As a decentralized database, the blockchain allows a transfer of values, rights or property without the intermediary of an intermediary. Not least because of the disruptive potential for the classic financial transaction sector attributed to it, it is becoming increasingly important. However, the possible applications go far beyond the application of crypto currencies. Especially after the massive surveillance by the secret services became known, many network activists are increasingly calling for a decentralized solution for the management of sensitive data of all kinds.3

1.2 Procedure

The present work takes on the task of providing an overview of the essential possibilities and limits of the blockchain and, on this basis, evaluating the disruptive potential that can be attributed to the technology in the financial sector. In order to achieve this goal, conceptual and theoretical foundations are first described. The functionality of the blockchain is explained using the example of Bitcoins in order to be able to discuss the potential fields of application and their importance for the financial sector in the following. Finally, core statements are to be encoded.

2 Blockchain technology

2.1 Blockchain at a glance

In public discussions, the terms blockchain and distributed ledger technology (DLT) are often used interchangeably. DLT is a distributed data structure in which all participants act together to reach a consensus on the validity of the shared data. The DLT uses a peer-to-peer (P2P) network to distribute the data and a consensus mechanism to ensure the integrity of the data held by all peers The blockchain represents the best-known possible realization of DLT. However, not every distributed ledger uses a blockchain.4

Put simply, the blockchain is a decentralized network of databases for the exchange and distributed storage of information, in which the records are divided into blocks (Block) packed and in a chain (Chain) can be organised. Cryptographic signature ensures that new blocks can only be added at the end of the chain, but cannot be inserted or removed from within the chain. The resulting chain is applied to all participants (Nodes) of the network and stored redundantly. Decentralization is intended to prevent manipulation of the system. Another effect of decentralisation is that no intermediary authority, a so-called intermediary, is required for the transmission of information between two actors A and B (see Fig. 1). For this reason, when using cryptocurrencies, no bank is required that represents the intermediary in classic financial transactions. Basically, however, any kind of digital property right can be transferred in a distributed database. The application possibility of blockchain technology is thus not limited to the function of a financial transaction book, but goes far beyond this area of application.5

Abbildung in dieser Leseprobe nicht enthalten

Figure Changing the transaction model through the blockchain

Source: Kastrati, G., Weissbart, C., Brief on the climate: Blockchain, 2016, p. 74.

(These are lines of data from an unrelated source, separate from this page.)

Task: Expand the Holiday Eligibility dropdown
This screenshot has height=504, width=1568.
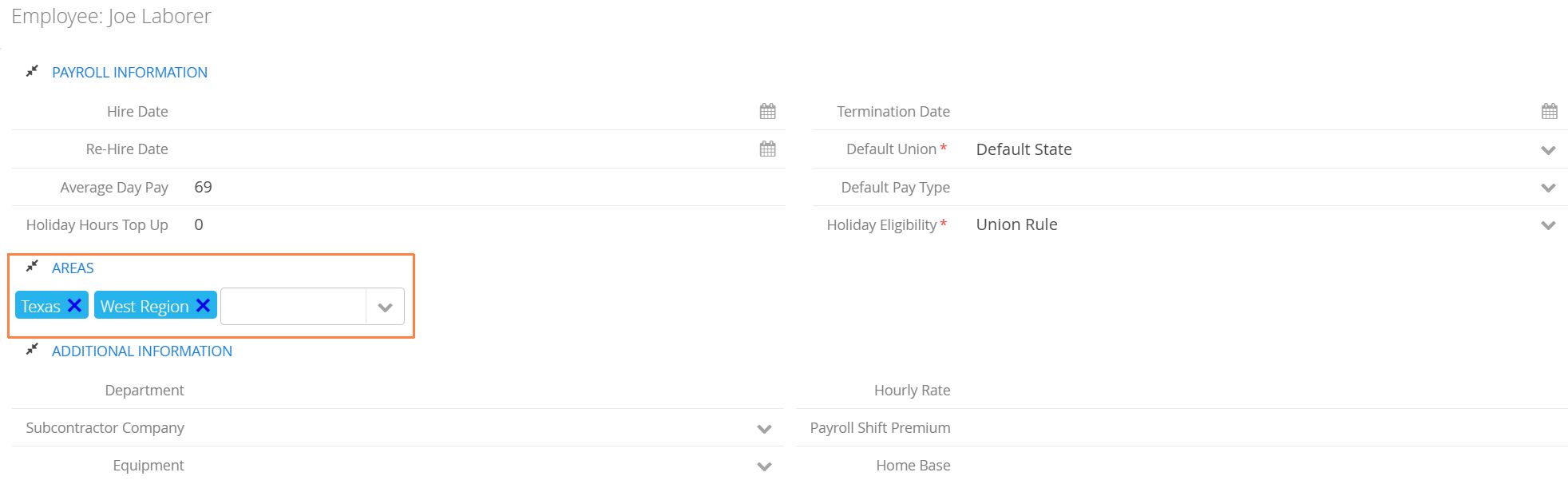Action: tap(1548, 225)
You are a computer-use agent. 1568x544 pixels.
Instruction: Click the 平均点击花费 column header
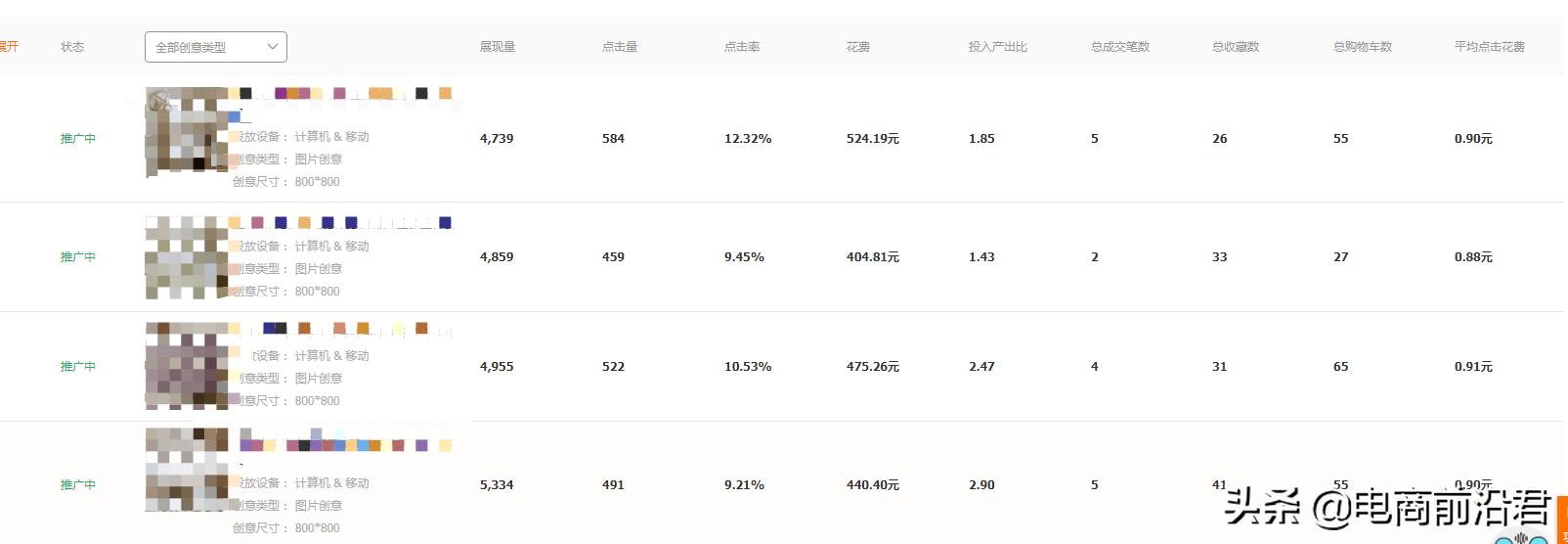1489,47
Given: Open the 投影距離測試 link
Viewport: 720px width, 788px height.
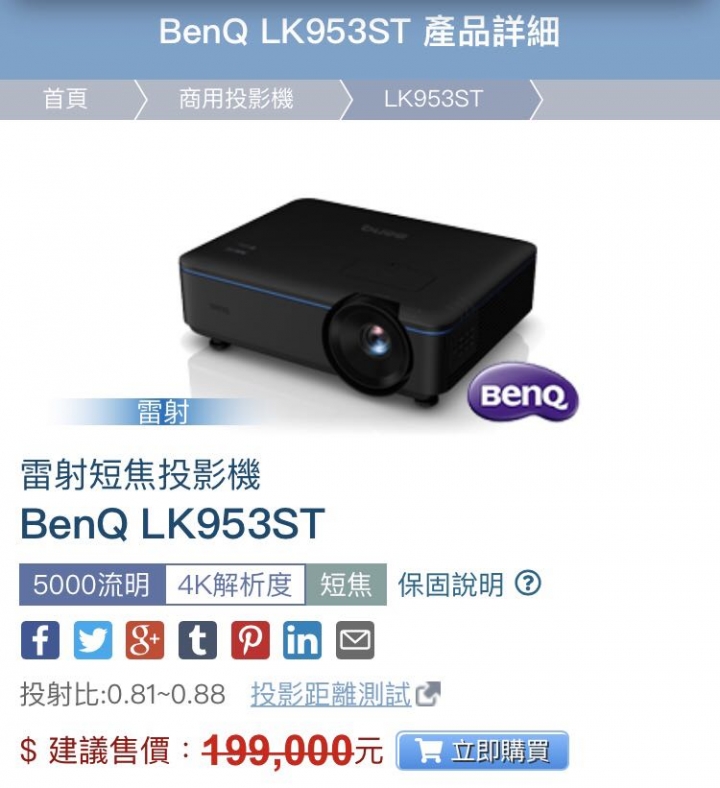Looking at the screenshot, I should coord(331,694).
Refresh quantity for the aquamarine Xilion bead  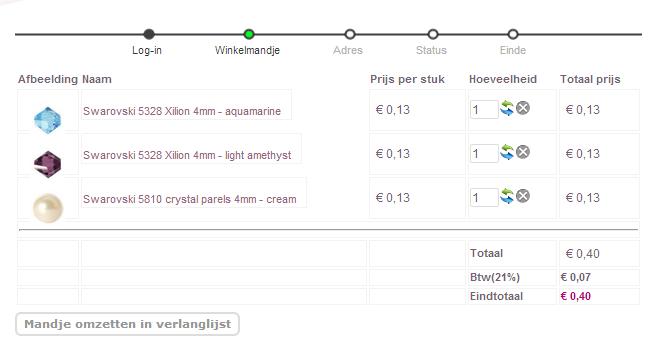pyautogui.click(x=507, y=109)
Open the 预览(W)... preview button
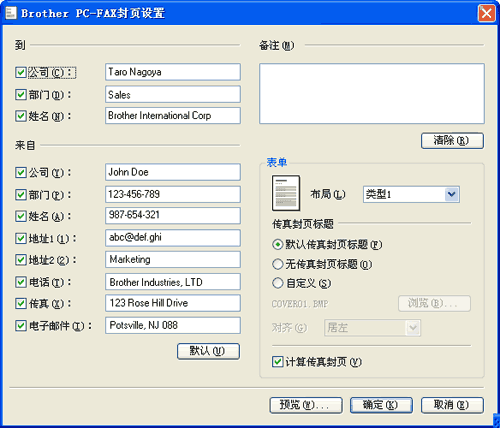 pyautogui.click(x=306, y=405)

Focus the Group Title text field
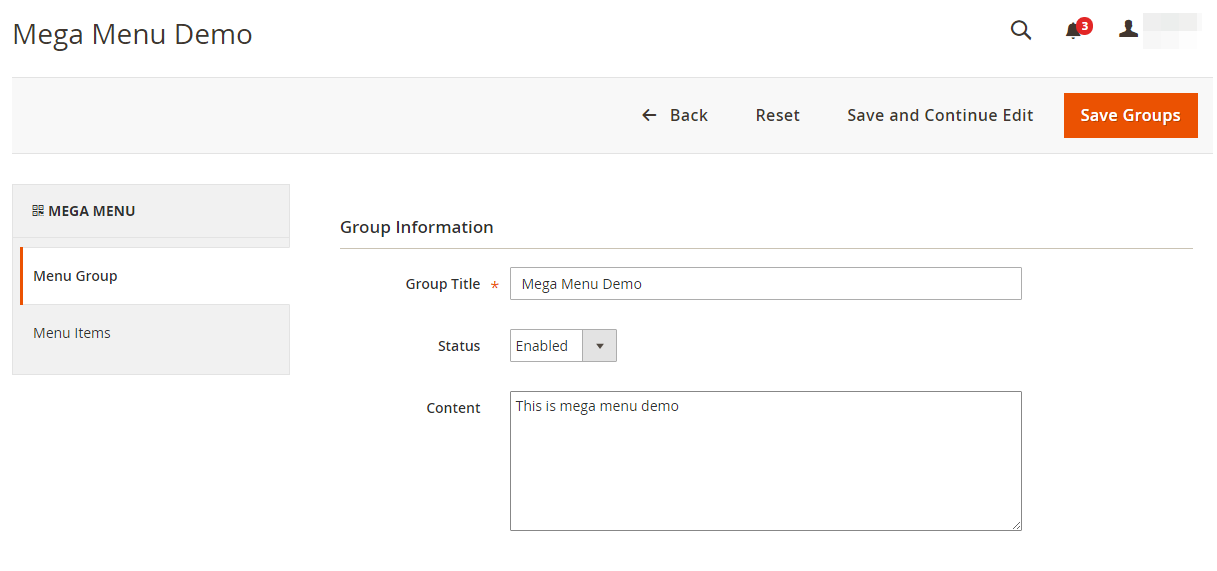(765, 284)
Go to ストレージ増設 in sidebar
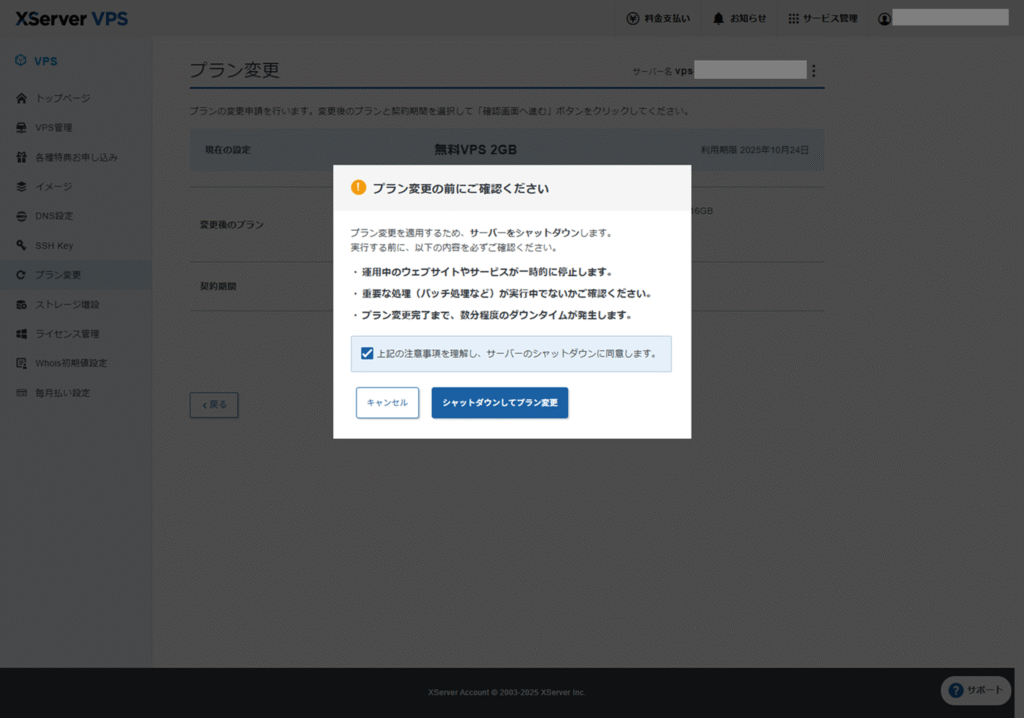1024x718 pixels. pyautogui.click(x=67, y=304)
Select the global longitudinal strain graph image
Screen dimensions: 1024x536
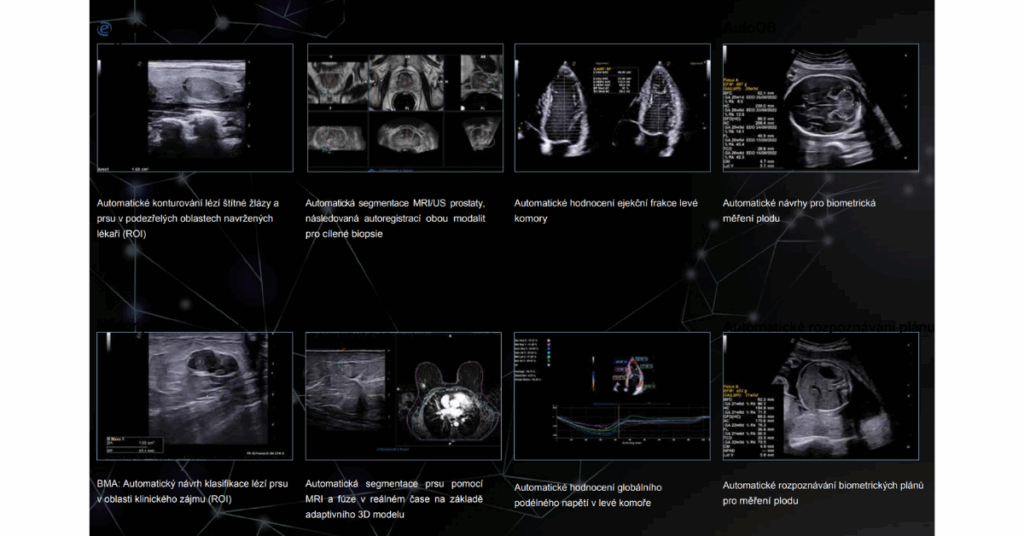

So-called smart contracts are intended to enable various management and process applications, with which, for example, leasing contracts can be organized and controlled in real time via a blockchain. Accordingly, the interest of states and companies in researching this technology has increased immensely. The main reasons for this are the increase in efficiency, transparency and security, because every entry ever made into a blockchain is openly visible and can no longer be deleted or changed.6

You have to keep in mind that there is no such thing as "one blockchain". A blockchain used in an administrative authority must meet completely different requirements and will therefore be implemented differently than a blockchain for a cryptocurrency such as BTC.

In order to better explain the concept of blockchain technology, the following refers occasionally to the functioning of the crypto currency BTC. It is the first practical application of the blockchain and thus offers itself as a comprehensible example.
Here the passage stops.